>> Begin Material provided

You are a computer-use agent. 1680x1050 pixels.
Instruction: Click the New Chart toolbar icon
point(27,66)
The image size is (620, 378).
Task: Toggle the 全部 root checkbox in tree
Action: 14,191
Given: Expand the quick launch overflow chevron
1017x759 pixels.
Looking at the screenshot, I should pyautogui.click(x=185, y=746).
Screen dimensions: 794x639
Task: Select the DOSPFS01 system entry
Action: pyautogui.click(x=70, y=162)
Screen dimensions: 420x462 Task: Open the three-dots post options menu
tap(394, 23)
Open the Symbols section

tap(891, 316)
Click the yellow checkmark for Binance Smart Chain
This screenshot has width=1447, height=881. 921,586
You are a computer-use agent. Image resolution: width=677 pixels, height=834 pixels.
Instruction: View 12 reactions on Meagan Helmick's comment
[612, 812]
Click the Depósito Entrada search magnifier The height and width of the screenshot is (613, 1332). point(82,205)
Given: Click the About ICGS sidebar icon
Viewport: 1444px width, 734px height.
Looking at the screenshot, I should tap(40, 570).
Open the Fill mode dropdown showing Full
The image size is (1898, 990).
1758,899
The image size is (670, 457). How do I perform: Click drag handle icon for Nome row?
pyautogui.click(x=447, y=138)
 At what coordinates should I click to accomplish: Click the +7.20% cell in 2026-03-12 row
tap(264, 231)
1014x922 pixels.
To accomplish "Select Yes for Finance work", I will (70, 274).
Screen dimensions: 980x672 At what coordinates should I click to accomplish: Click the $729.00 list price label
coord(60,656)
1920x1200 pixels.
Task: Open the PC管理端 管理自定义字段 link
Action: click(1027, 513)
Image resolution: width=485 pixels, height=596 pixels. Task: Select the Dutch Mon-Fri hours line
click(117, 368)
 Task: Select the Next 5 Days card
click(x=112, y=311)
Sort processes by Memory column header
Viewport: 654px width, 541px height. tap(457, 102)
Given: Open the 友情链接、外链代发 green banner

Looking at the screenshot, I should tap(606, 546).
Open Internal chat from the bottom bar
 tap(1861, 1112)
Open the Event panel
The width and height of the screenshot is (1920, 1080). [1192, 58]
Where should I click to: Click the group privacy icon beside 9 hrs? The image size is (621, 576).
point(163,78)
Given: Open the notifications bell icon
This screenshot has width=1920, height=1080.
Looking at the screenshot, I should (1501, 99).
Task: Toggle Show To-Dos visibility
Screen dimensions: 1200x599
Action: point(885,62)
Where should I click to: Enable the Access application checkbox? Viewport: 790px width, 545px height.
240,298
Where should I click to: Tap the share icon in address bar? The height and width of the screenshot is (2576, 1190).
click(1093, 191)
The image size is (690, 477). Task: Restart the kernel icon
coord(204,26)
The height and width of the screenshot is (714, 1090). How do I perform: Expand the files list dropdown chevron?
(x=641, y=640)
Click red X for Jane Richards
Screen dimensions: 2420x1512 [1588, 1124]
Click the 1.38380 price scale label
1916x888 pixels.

>> End Material provided

> [Your instructions]:
Can you transcribe all of the lines above, character for character, with nothing changed?

> [Answer to this task]:
You are a computer-use agent. 1680x1050 pixels.
Instruction: Click the New Chart toolbar icon
point(27,66)
The image size is (620, 378).
Task: Toggle the 全部 root checkbox in tree
Action: 14,191
Given: Expand the quick launch overflow chevron
1017x759 pixels.
Looking at the screenshot, I should pyautogui.click(x=185, y=746).
Screen dimensions: 794x639
Task: Select the DOSPFS01 system entry
Action: pyautogui.click(x=70, y=162)
Screen dimensions: 420x462 Task: Open the three-dots post options menu
tap(394, 23)
Open the Symbols section

tap(891, 316)
Click the yellow checkmark for Binance Smart Chain
This screenshot has width=1447, height=881. 921,586
You are a computer-use agent. Image resolution: width=677 pixels, height=834 pixels.
Instruction: View 12 reactions on Meagan Helmick's comment
[612, 812]
Click the Depósito Entrada search magnifier The height and width of the screenshot is (613, 1332). point(82,205)
Given: Click the About ICGS sidebar icon
Viewport: 1444px width, 734px height.
Looking at the screenshot, I should tap(40, 570).
Open the Fill mode dropdown showing Full
The image size is (1898, 990).
1758,899
The image size is (670, 457). How do I perform: Click drag handle icon for Nome row?
pyautogui.click(x=447, y=138)
 At what coordinates should I click to accomplish: Click the +7.20% cell in 2026-03-12 row
tap(264, 231)
1014x922 pixels.
To accomplish "Select Yes for Finance work", I will (70, 274).
Screen dimensions: 980x672 At what coordinates should I click to accomplish: Click the $729.00 list price label
coord(60,656)
1920x1200 pixels.
Task: Open the PC管理端 管理自定义字段 link
Action: click(1027, 513)
Image resolution: width=485 pixels, height=596 pixels. Task: Select the Dutch Mon-Fri hours line
click(117, 368)
 Task: Select the Next 5 Days card
click(x=112, y=311)
Sort processes by Memory column header
Viewport: 654px width, 541px height. tap(457, 102)
Given: Open the 友情链接、外链代发 green banner

Looking at the screenshot, I should tap(606, 546).
Open Internal chat from the bottom bar
 tap(1861, 1112)
Open the Event panel
The width and height of the screenshot is (1920, 1080). [1192, 58]
Where should I click to: Click the group privacy icon beside 9 hrs? The image size is (621, 576).
point(163,78)
Given: Open the notifications bell icon
This screenshot has width=1920, height=1080.
Looking at the screenshot, I should (1501, 99).
Task: Toggle Show To-Dos visibility
Screen dimensions: 1200x599
Action: point(885,62)
Where should I click to: Enable the Access application checkbox? Viewport: 790px width, 545px height.
240,298
Where should I click to: Tap the share icon in address bar? The height and width of the screenshot is (2576, 1190).
click(1093, 191)
The image size is (690, 477). Task: Restart the kernel icon
coord(204,26)
The height and width of the screenshot is (714, 1090). How do I perform: Expand the files list dropdown chevron?
(x=641, y=640)
Click red X for Jane Richards
Screen dimensions: 2420x1512 [1588, 1124]
Click the 1.38380 price scale label
1916x888 pixels.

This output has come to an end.